Remember the anti-Obamacare town halls in the summer of 2009, where attendees carried placards that read “Keep government out of my Medicare”? An August 2009 poll found that 39% of Americans said they wanted government to “stay out of Medicare” — which is, of course, impossible.


In San Francisco, a single payer system called “Healthy San Francisco” was launched a decade ago and has had very high approval ratings. How about Sanders, Warren et al push for a federal version called “Healthy America”?


[The] UK’s National Health Service, the NHS, [...] is more popular with the British public than both the Royal Family and the armed forces. [...]  Not only because “international comparisons show that the NHS outperforms other countries, including the U.S., in terms of quality of care, efficiency, access and equity,” to quote health economist Andrew Street. It has always been clear what the NHS is and what it stands for. There is no need for “individual mandates”; no concept of “pre-existing conditions.” The NHS was founded, the legendary Labour health secretary and proud socialist Aneurin Bevan explained in 1948, on three core principles: that it “meet the needs of everyone,” that it “be free at the point of delivery,” and that it be based on “need, not ability to pay.”

UK governments of both right and left have signed up to these core principles.
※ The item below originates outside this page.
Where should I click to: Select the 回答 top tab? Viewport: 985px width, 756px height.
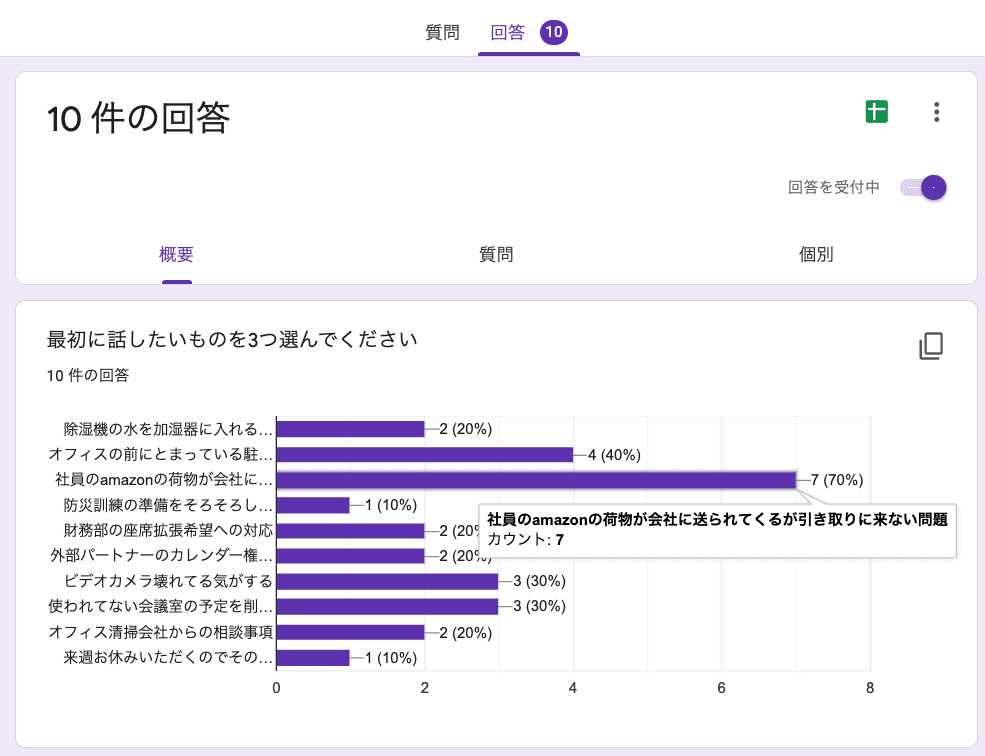[508, 32]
Almost 70 years after Bevan’s launch of the health service, it was Conservative Prime Minister David Cameron who, referring to the “magic” of the NHS, said: “You don’t have to produce your wallet or your credit card, you get great treatment because it’s a birthright of being British that we have a National Health Service that is free at the point of use and available to all who need it.”

Can you imagine a leading Republican describing free health care as a “birthright” for Americans?

  The Intercept
I cannot.  I cannot imagine a leading Democrat doing it either.

...but hey, do what you will anyway.